Skip to content

weecology/Retriever.jl

Repository files navigation

Documentation PackageEvaluator Build Status

Retriever

The Julia wrapper for the Data Retriever software.

The Data Retriever automates the tasks of finding, downloading, and cleaning up publicly available data, and then stores them in a local database or as .csv files. Simply put, it's a package manager for data. This enables data analysts to devote the majority of their time to analysis rather than data cleaning or management.

Installation

Deps

  • Python 3.7 and up

  • Julia 1.5+ is recommended

  • PyCall

  • Pkg is needed, you can add packages using the add command or the dev command.

     pkg> add "git@github.com:JuliaPy/PyCall.jl.git
    

The Retriever.jl depends on a few Julia packages that will be installed automatically.

Ensure that Pycall is using the same Python path where the retriever Python package is installed.

You can change that path to a desired path as below.

julia> ENV["PYTHON"]="Python path where the retriever python package is installed"
# Build Pycall to enable the use of the new path
Pkg.build("PyCall")

Install the core Python retriever package. If your Python path is set, you can use Pip install retriever or Use PyCall to install Python.

# From release
packages = retriever
julia> run(`$(PyCall.pyprogramname) -m pip install --user -- $packages`)
# Or from current dev branch
julia> run(`$(PyCall.pyprogramname) -m pip install --user -- git+https://git@github.com/weecology/retriever.git`)
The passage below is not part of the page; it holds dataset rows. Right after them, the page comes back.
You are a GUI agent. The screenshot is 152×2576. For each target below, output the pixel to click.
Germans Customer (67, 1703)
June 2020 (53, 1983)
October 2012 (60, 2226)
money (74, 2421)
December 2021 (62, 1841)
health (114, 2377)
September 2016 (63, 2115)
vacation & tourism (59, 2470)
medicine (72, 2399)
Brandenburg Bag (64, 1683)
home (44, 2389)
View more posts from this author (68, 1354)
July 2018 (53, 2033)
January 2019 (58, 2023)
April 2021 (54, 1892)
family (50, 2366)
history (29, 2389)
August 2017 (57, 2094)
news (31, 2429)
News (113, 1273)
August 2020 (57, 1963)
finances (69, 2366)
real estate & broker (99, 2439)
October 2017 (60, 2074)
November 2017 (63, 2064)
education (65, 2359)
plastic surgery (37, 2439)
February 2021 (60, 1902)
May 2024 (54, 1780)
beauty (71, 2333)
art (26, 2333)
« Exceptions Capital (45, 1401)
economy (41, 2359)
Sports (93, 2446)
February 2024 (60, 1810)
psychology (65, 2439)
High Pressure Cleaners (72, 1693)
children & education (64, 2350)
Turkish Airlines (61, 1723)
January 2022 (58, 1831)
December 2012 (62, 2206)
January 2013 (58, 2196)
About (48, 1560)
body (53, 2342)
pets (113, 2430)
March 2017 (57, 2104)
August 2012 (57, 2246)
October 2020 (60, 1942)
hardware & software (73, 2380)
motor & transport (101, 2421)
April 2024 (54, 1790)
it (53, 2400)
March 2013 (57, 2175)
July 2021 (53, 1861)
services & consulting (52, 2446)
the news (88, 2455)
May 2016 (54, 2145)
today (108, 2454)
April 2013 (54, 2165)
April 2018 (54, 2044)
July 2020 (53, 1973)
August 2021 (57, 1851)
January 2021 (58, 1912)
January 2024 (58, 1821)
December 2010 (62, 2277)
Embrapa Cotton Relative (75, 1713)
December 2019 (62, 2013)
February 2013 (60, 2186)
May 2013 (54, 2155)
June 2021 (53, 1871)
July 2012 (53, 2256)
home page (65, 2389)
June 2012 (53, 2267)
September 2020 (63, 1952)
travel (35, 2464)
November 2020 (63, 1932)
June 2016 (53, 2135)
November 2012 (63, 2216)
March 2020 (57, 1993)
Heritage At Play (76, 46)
Install the Retriever Julia package.

julia> Pkg.add("Retriever")

Install from a local source

Download or checkout the source from the github page.

Go to Retriever.jl directory and. Run Julia.

julia> include("src/Retriever.jl")

Or use the Pkg REPL

pkg> add PyCall
pkg> activate .
using Retriever

Database Management Systems

Depending on the database management system, you wish to use, follow the Setting up servers documentation of the retriever. You can change the credentials to suit your server settings.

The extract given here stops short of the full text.